Saturday, May 23, 2015

Listening to Prestige Part 113: Milt Jackson

There was an MJQ before there was a Modern Jazz Quartet, and it had essentially the same lineup, with Milt Jackson and John Lewis and Kenny Clarke (Percy Heath hadn't joined yet). That MJQ was the Milt Jackson Quartet.

So here's another MJQ, this time a quintet, with Horace Silver filling the piano spot.

The Modern Jazz Quartet is one of the most justly revered of all jazz groups, but it wasn't always so. The MJQ were going their own way as bebop was turning into hard bop, and a lot of devotees of the harder sound professed to find the MJQ too safe, too genteel. They weren't, of course, but that was what their detractors said.

But nobody didn't like Milt Jackson, and it was an article of faith among the detractors that the MJQ was holding Jackson back, not letting him play the funky, bluesy, hard-boppy music he was capable of, and secretly wanted to play.

That way of thinking is long behind us, along with the wars between the beboppers and the moldy figs, but we still do have the recordings that Jackson made apart from the Modern Jazz Quartet, and yes, with Horace Silver on board, it is a different sound.

The fifth musician here is trumpeter Henry Boozier, and his inclusion certainly suggests that Jackson was going for a funkier sound. Boozier is probably better known for his work in blues and rhythm and blues, which is an odd way of putting it, since blues bands didn't generally list all their personnel on their recordings. So not better known to the general public, but better known in the sense that he'd more likely be called to work on a blues date. He recorded with B. B. King, Bobby "Blue" Bland, Clarence "Gatemouth" Brown, Paul "Hucklebuck" Williams. His song, "Ask Me 'Bout Nothin' but the Blues," was recorded by Bland, Boz Skaggs, and others. He doesn't seem to have any other jazz recording credits, but Jackson brought him back in 1960 to record with his octet.

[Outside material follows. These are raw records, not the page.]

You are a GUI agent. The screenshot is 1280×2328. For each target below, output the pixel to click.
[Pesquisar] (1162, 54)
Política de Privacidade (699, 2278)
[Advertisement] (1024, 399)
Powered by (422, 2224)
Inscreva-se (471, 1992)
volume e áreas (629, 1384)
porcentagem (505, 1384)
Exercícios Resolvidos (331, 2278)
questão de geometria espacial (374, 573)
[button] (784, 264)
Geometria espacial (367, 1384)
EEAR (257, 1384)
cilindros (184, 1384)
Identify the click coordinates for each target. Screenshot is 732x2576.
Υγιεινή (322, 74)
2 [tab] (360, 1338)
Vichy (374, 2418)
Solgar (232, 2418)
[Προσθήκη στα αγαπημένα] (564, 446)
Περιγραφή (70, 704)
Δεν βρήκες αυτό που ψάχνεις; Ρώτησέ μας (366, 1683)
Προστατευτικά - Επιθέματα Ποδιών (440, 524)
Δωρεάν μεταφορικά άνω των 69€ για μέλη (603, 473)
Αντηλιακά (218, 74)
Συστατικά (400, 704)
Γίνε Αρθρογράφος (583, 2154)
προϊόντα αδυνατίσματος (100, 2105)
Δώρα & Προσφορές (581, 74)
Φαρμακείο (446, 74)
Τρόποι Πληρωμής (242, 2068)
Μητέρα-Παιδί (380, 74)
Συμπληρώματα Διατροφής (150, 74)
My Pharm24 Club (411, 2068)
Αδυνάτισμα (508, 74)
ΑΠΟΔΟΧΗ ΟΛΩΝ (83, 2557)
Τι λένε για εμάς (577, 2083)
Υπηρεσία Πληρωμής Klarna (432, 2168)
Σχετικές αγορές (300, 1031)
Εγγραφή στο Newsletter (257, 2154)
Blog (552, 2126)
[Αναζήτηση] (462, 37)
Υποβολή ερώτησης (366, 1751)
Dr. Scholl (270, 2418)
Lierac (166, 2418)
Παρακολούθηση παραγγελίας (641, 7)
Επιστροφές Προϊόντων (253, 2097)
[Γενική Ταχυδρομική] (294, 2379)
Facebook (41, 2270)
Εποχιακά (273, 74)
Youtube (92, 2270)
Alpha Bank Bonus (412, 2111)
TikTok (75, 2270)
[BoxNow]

"Funky" has been around as long as jazz has been around: 
I thought I heard Buddy Bolden say
Funky-butt, funky-butt, take it away.
 And according to at least one authority, it has an African etymology. According to Yale art historian Robert Farris Thompson in his 1984 work, Flash of the Spirit: African and Afro-American Art and Philosophy:

The slang term 'funky' in black communities originally referred to strong body odor, and not to 'funk,' meaning fear or panic. The black nuance seems to derive from the Ki-Kongo lu-fuki, 'bad body odor,' and is perhaps reinforced by contact with fumet, 'aroma of food and wine,' in French Louisiana. But the Ki-Kongo word is closer to the jazz word 'funky' in form and meaning, as both jazzmen and Bakongo use 'funky' and lu-fuki to praise persons for the integrity of their art, for having 'worked out' to achieve their aims. In Kongo today it is possible to hear an elder lauded in this way: 'like, there is a really funky person!--my soul advances toward him to receive his blessing (yati, nkwa lu-fuki! Ve miela miami ikwenda baki) Fu-Kiau Bunseki, a leading native authority on Kongo culture, explains: 'Someone who is very old, I go sit with him, in order to feel his lu-fuki, meaning, I would like to be blessed by him.' For in Kongo the smell of a hardworking elder carries luck. This Kongo sign of exertion is identified with the positive energy of a person. Hence, 'funk' in black American jazz parlance can mean earthiness, a return to fundamentals.
However, I wouldn't have thought of "funk," as a noun referring to a genre of music, to have been commonly used much before the 60s, but we have it here, in a Horace Silver composition, and an opus de funk it is, with some great interplay between Silver and Jackson, and a solo by Boozier that shows solidly why Milt Jackson called on him for this gig.

Silver also composed "Buhaina," presumably a tribute to Art Blakey, who had taken the Muslim name Abdullah ibn Buhaina, though he continued to use what many black Muslim converts would come to call his slave name. This one has some striking interplay between Jackson and Boozier, and later between Silver and Percy Heath--and, a little surprisingly, no extended drum solo for Kenny Clarke.

Jackson composed the other two. "I've Lost Your Love" is sort of an unusual title for a modern jazz instrumental, and I'd love to hear the story behind it. It's a ballad, and it features a knockout trumpet solo by Henry Boozier.

"Soma" is another Jackson composition, and maybe what I love most about it is the ensemble work on the head. You don't every day hear a trumpet, vibes and piano working as an ensemble front line. Jazz surpasses expectations so often, and in so many ways.